OXiGENE has completed the toxicity analysis for its randomised Phase II trial of Zybrestat (fosbretabulin tromethamine or CA4P) and Avastin (bevacizumab) in combination, indicated to treat patients with persistent or recurrent ovarian cancer.
The company said the drug combination was shown to be acceptably tolerated by patients in the second and final scheduled interim toxicity analysis.
The study’s safety review committee (SRC) observed no additional pre-specified safety concerns after reviewing the first 53 evaluable patients who completed four months of therapy, thus allowing the study to proceed with full enrolment.
The company plans to complete patient accrual for the study in three to four months, and release top-line data bythe end 2013.
The study is being carried out by the Gynecologic Oncology Group (GOG) at more than 80 sites in the US, under the sponsorship of the Cancer Therapy Evaluation Program (CTEP) of the National Cancer Institute (NCI).
OXiGENE vice president for clinical development Dr Jai Balkissoon said the company is pleased that the second and final interim safety review was acceptable, and that enrollment has significantly increased due to the addition of platinum-resistant ovarian cancer patients, who have very few treatment options available to them.
"With our collaborators at the GOG and CTEP, we look forward to completing enrollment by mid-year and generating top-line data by year-end. We are hopeful that the efficacy and safety data could support advancing toward a pivotal registration program in ovarian cancer," Balkissoon said.
OXiGENE considered only the patients with measurable or detectable recurrent or persistent epithelial ovarian, fallopian tube or primary peritoneal carcinoma with a history of only one prior platinum-based chemotherapeutic regimen for the study.
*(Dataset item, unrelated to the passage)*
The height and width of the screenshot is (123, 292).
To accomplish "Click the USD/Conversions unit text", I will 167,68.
As part of the therapy, both platinum-sensitive or platinum-resistant patients are randomised in their two arms.
Bevacizumab 15mg/kg IV is given for one arm while bevacizumab plus fosbretabulin tromethamine 60mg/m² IV is given for the other arm on the first day, with the process repeated once every three weeks for both arms.
The primary endpoint of the study is progression-free survival, with safety, overall survival and objective responses by treatment arm as the secondary endpoints, according to the company.
Image: A pathological specimen of ovarian carcinoma.